Features

The Ride

September 1 2000 Kevin Cameron
Features
The Ride
September 1 2000 Kevin Cameron

The Ride

State of the sport report

KEVIN CAMERON

THE MOTORCYCLE IS NOW 114 YEARS OLD. GIVEN THAT HISTORY OF DEVELOPMENT, IT’S NOT SURPRISING that it has reached a high degree of technical excellence. But the motorcycle has also matured in other ways. It has evolved into many forms to serve everyone’s particular uses. It has notably pierced some social barriers. One of these is gender. Women are choosing to ride motorcycles, not as passengers, but as operators. Welcome to the fun.

Another is age. In times past-that is, when I was 20 years old-motorcycling was regarded much as was Socialism; it was understandable if an idealistic young man dabbled in it, but scandalous if he persisted into later life. Now it has become perfectly okay to be a life-long motorcyclist. Many former riders, sensing that this is so, have resumed the sport.

Also of some assistance have been the Italian designer motorcycle, the Guggenheim Museum’s motorcycle show and the idea of the American custom bike as kinetic art. All these have conspired to make it possible for wealthy and/or educated persons to disguise their fun with motorcycles as high culture. Welcome also.

Despite these gains, there remain both real and perceived threats to motorcycling in this new century. Economics, for one. Although we’re still enjoying a boom and rising sales, we’ve also seen former Asian tigers transformed into mewing kittens. We see our own economy displaying touches of high-speed instability. Does Mr. Greenspan really understand wobble and weave?

History shows that motorcycling survives it all-depressions, wars and cheap automobiles. The motorcycle is a shape-changer. When it is no longer needed as basic transportation, it morphs into travel, leisure and sport, splitting its identity to fill a kaleidoscope of niches.

How about technology itself as a threat to the motorcycle? Might the day come, for example, when only cars are able to carry all the gadgets required by future vehicle legislation? Or will the motorcycle evolve into something too complex to survive, overloaded with radar anti-collision warning, ride-by-wire and yaw control? As a NASA engineer once observed, even if every part of a system is so good that only one in a million fails, if your system has a million parts, you’ll have a failure every time you fly.

Wrong. A human being is unimaginably more complex than any technology, but an average example runs more than 600,000 hours. As complexity increases-and most of it is in control computers-it becomes possible to include self-checking and backup features that mimic living things. Biotech and computer science are converging.

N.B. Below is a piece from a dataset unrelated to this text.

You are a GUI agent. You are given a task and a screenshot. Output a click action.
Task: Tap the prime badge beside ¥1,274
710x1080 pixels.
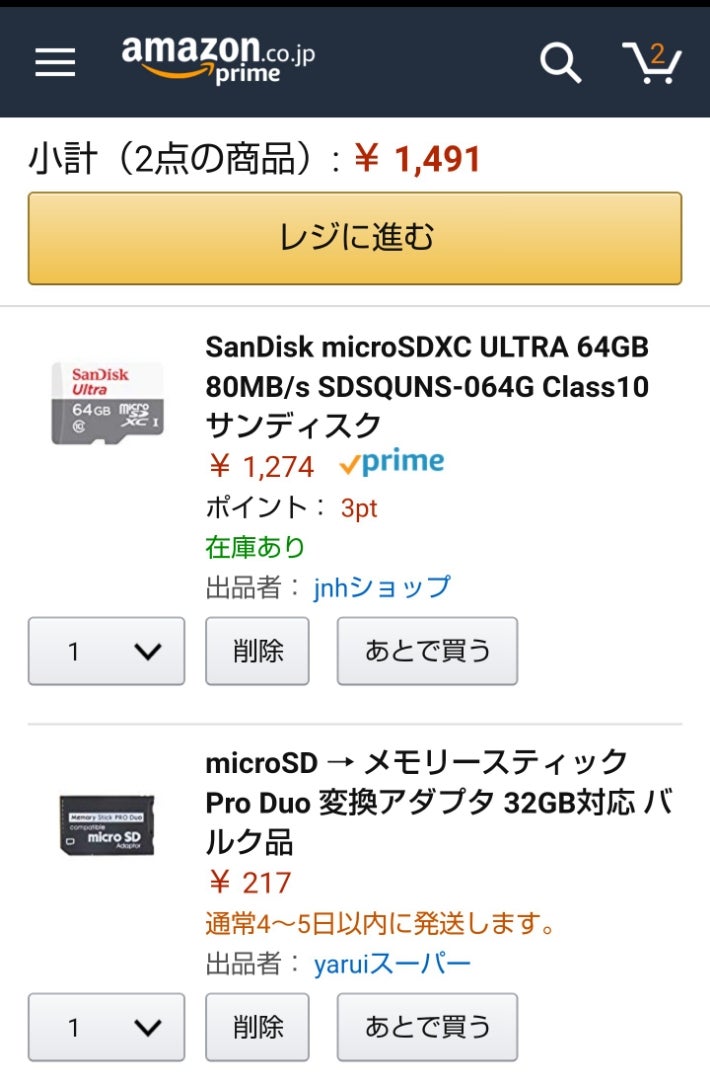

What about environmentalism and land closure? Will the day soon come when the only person legally admitted to public land will be Henry David Thoreau himself, and even he will have to remain silent and motionless? The harder the regulators work to promote restrictive legislation, the more allies they give us-watercraft users, mountain bikers, snowmobilers, even people who just want to mow their lawns with machines they can afford. The more people excluded in law, the louder their collective voice becomes.

Petroleum exhaustion is upon us, as they’ve been telling us for 50 years that I know about. Even if it turns out to be true, it will be a gradual process, a time of rising fuel prices. Which would you rather fill, the 4-gallon tank of a motorcycle or the 25-gallon tank of a big SUV?

Quite aside from the specific politics of the moment, there is one big underlying reason to be optimistic about the motorcycle.

For a thousand millennia, we humans went about our business on foot. Then, some 8000 years ago, everything changed with the domestication of the horse. The horse’s long legs and great power thrillingly multiplied the rider’s own capabilities many times. Imagine the joy of galloping on that early 1-horsepower model-it was like our sleeping dreams of effortless leaping and flying, like the open-mouthed joy of babies as they walk for the first time.

This powerful feeling is the real basis of motorcycling, and because it is built into our natures, nothing can destroy it. Not the carbon tax, not wobbling economics, not even the alleged demise of the internalcombustion engine.